ANOVA

Feb 10, 2024

ANOVA (Analysis of Variance) is a statistical technique used to determine whether the means of two or more groups differ significantly from one another. It is employed to establish whether the mean difference is actually different or merely the result of chance.
There are several types of ANOVA, including One-Way ANOVA, Two-Way ANOVA, and Multi-Way ANOVA.

One-Way ANOVA is used to compare the means of two or more groups, based on one independent factor.
Two-Way ANOVA is used to compare the means of two or more groups while taking the influence of two independent factors into account.
Multi-Way ANOVA is used to compare the means of two or more groups while taking the influence of more than two factors into account.

ANOVA works by dividing the total variance in a set of data into two parts:

the variance between the groups (between-group variance)
the variance within the groups (within-group variance).

Calculating the F-ratio, which is the ratio of the between-group variance to the within-group variance, reveals whether there is a significant difference between the group averages.
ANOVA is frequently used to compare means and draw conclusions about populations from sample data in various disciplines, including economics, psychology, and marketing. Making data-driven, educated judgements based on statistical evidence is possible with this useful tool for spotting significant variations across groups.

Business Applications of One-Way ANOVA

It can be applied in various business applications such as:

Sales: Comparing the average sales of a product across various geographies or demographic groups to determine which group has the greatest average.
Quality control: Quality control involves comparing the average number of product flaws across various production lines or manufacturing procedures in order to identify the one that results in the fewest flaws.
Customer satisfaction: To analyse the average customer satisfaction scores across several product or service offerings and identify which one is producing the most positive feedback from customers.
Employee Salary: To assess whether there is a substantial variance in the employee salary across various departments or job positions.

Business Applications of Two-Way ANOVA

Sales: To assess the impact on sales of two independent variables, such as product and location, and to ascertain whether the two variables interact.
Product Quality and Manufacturing: Assess whether there is an interaction between the two factors by examining the impact of two independent variables, such as the production process and the source of raw materials, on product quality.
Customer Satisfaction: To investigate whether there is an interaction between two independent variables, such as product line and mode of customer service (online, phone, in-person), on customer satisfaction.
Employee Performance: To investigate whether there is an interaction between two independent variables—such as job position and training program—on employee performance.

By using ANOVA, businesses can gain deeper insights into the relationships between one or more independent variables and the dependent variable, allowing them to make data-driven decisions and improve their business.

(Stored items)
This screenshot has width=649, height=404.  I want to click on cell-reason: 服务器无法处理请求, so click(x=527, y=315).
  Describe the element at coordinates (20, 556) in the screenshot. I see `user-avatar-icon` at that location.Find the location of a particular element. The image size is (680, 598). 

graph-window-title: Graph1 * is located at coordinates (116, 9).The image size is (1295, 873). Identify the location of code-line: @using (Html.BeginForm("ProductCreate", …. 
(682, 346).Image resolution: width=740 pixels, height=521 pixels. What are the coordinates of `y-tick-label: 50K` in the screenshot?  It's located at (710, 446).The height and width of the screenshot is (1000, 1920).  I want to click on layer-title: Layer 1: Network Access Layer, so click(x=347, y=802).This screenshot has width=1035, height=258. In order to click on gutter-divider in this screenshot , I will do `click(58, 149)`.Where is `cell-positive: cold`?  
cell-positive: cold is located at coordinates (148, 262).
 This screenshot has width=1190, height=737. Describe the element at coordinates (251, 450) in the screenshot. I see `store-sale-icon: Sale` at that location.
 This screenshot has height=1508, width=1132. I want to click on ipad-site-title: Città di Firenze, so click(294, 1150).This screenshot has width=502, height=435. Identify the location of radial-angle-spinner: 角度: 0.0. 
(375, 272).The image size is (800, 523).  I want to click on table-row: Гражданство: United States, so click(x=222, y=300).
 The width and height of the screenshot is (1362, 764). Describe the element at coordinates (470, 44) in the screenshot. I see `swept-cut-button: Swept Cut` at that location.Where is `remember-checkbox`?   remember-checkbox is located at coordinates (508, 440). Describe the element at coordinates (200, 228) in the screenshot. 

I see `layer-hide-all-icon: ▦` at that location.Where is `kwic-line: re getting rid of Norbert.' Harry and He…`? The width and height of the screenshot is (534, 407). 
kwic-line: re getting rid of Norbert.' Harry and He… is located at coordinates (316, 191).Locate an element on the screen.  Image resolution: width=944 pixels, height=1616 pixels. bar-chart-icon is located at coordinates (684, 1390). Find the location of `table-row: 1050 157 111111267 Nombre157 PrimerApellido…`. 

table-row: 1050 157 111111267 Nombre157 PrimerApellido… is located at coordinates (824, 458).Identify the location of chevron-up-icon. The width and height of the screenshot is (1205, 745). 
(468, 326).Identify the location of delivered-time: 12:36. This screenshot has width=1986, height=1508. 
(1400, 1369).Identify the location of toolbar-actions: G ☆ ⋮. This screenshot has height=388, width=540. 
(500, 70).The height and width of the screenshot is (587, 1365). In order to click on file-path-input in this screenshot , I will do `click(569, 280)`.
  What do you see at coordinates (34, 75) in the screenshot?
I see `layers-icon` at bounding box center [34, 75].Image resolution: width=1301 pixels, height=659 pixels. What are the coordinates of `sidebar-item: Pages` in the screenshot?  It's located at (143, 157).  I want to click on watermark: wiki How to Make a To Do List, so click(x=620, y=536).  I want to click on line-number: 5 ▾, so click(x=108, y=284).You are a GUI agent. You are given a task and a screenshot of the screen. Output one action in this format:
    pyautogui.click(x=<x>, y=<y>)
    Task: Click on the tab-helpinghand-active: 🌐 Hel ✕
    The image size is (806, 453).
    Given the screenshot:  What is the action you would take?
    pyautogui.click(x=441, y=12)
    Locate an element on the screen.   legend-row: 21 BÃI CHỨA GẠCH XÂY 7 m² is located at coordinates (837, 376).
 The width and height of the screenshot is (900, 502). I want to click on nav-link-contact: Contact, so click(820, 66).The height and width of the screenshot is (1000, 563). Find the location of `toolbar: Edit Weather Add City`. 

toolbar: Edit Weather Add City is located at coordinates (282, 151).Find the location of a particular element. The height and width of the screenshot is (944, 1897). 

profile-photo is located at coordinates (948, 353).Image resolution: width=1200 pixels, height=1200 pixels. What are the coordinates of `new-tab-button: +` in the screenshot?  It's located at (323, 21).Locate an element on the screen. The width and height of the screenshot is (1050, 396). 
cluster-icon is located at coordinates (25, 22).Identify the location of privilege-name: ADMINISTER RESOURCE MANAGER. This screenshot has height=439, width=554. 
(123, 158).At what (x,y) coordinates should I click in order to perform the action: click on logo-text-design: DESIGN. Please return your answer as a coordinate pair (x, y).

:: Request 1 ::
Transcribe the part of the ANOVA page between "the variance within" and "the greatest average.", inclusive.
:: Request 2 ::
Name every business application heading that the ANOVA page lists under its One-Way ANOVA section.

:: Problem solution 1 ::
the variance within the groups (within-group variance).

Calculating the F-ratio, which is the ratio of the between-group variance to the within-group variance, reveals whether there is a significant difference between the group averages.
ANOVA is frequently used to compare means and draw conclusions about populations from sample data in various disciplines, including economics, psychology, and marketing. Making data-driven, educated judgements based on statistical evidence is possible with this useful tool for spotting significant variations across groups.

Business Applications of One-Way ANOVA

It can be applied in various business applications such as:

Sales: Comparing the average sales of a product across various geographies or demographic groups to determine which group has the greatest average.

:: Problem solution 2 ::
Sales
Quality control
Customer satisfaction
Employee Salary